It has been exactly one month since I published a blog post. Nothing exceptional has happened in that time (read: I have no excuses to offer), except for the fact that I, as I called it, had a “stomach disturbance.” In hindsight, it wasn’t that bad and it was temporary. However, in my aching stupor, as I moaned to myself, I thought I’m never going to write about food again; I’m getting rid of the blog. It’s funny how we can get knocked off course and develop quick aversions to favorite things when the craving and passion for them suddenly disappears.

I’m excited to share a recent discovery. With the utmost luck, I serendipitously stumbled upon a food conference happening in San Antonio. The Food in Literature and the Arts conference is being hosted by The University of Texas at San Antonio (UTSA) on February 23-25, 2012, at its downtown campus. There is no formal university food studies program in San Antonio, so it’s such a pleasant surprise to discover this conference happening here.
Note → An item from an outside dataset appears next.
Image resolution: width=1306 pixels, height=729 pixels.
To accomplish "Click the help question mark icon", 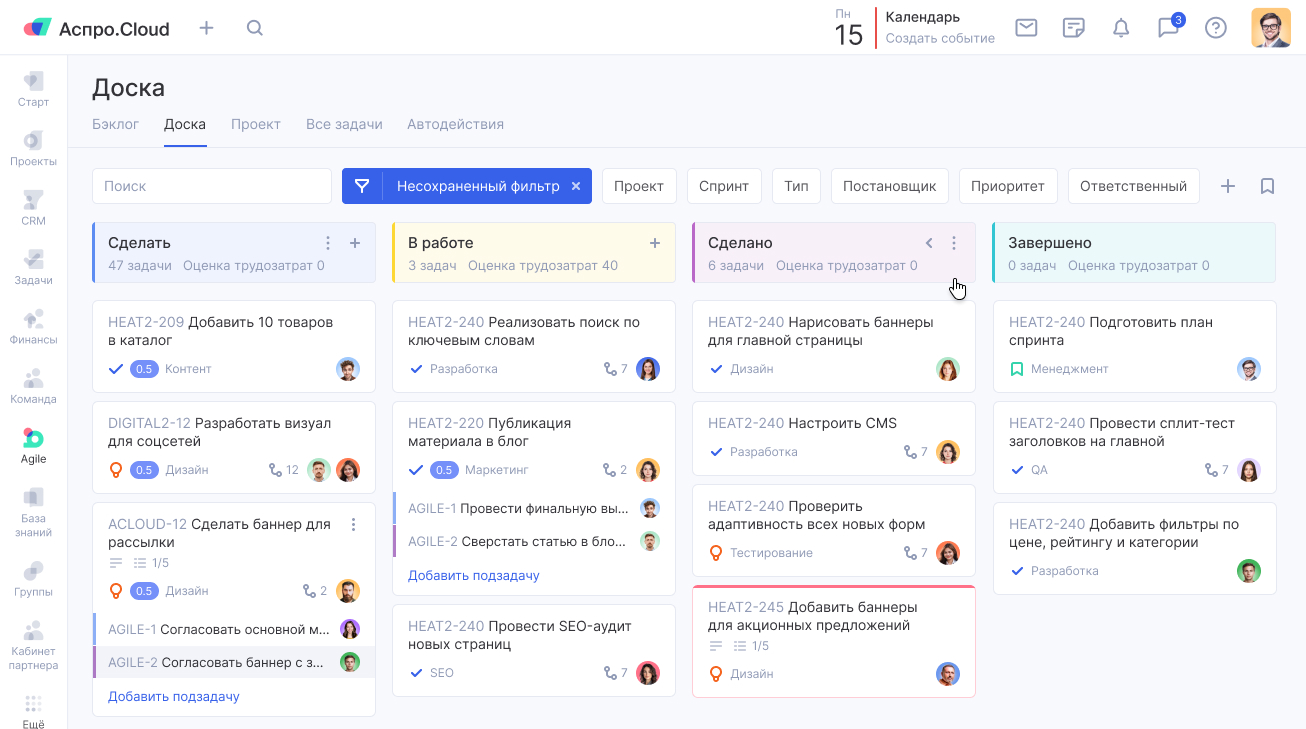I will click(1215, 28).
As I suspected, the driver behind it is a professor passionate about interdisciplinary food studies. Santiago Daydi-Tolson, professor in the Department of Modern Languages and Literatures, organizes the conference, dubbed an interdisciplinary and multicultural conference on food representation in literature, film and the other arts. This is their seventh biennial event.
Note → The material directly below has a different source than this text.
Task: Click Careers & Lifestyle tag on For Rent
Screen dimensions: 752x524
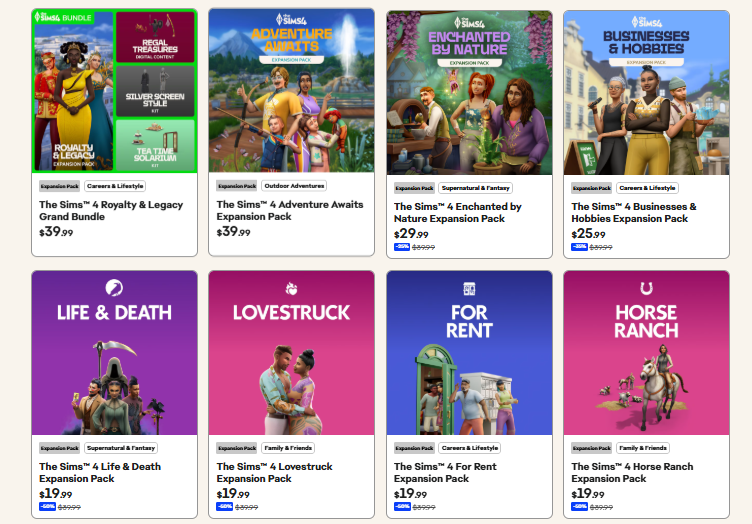Action: click(470, 448)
It leans academic in nature, and while some of the topics may verge on the obscure, it fascinates. Professors, writers, poets, artists, cooks, anthropologists and more–will convene from around the world to give presentations on everything from the photography of Ferran Adriá’s food (of El Bulli in Spain, often called the world’s greatest chef); food in author Cormac McCarthy’s The Road; friendship and baked goods; and, subjects closer to home, a panel on tamales and chili queens. There was even an article written about this conference in The New York Times in 2006, as well as an interview on NPR’s The Splendid Table in 2008.  It is open to the public, and registration is the day of the conference. (Cost TBD.) For more information, please visit the conference blog here. (Please note the panels will be presented in the language of their respective titles.)

In the words of Professor Daydi-Tolson from the Times article, the conference will be “a pleasant gathering of food enthusiasts enjoying what they like best — food and scholarship.” Sounds intriguing and fun, and you can be sure I’ll be blogging about it.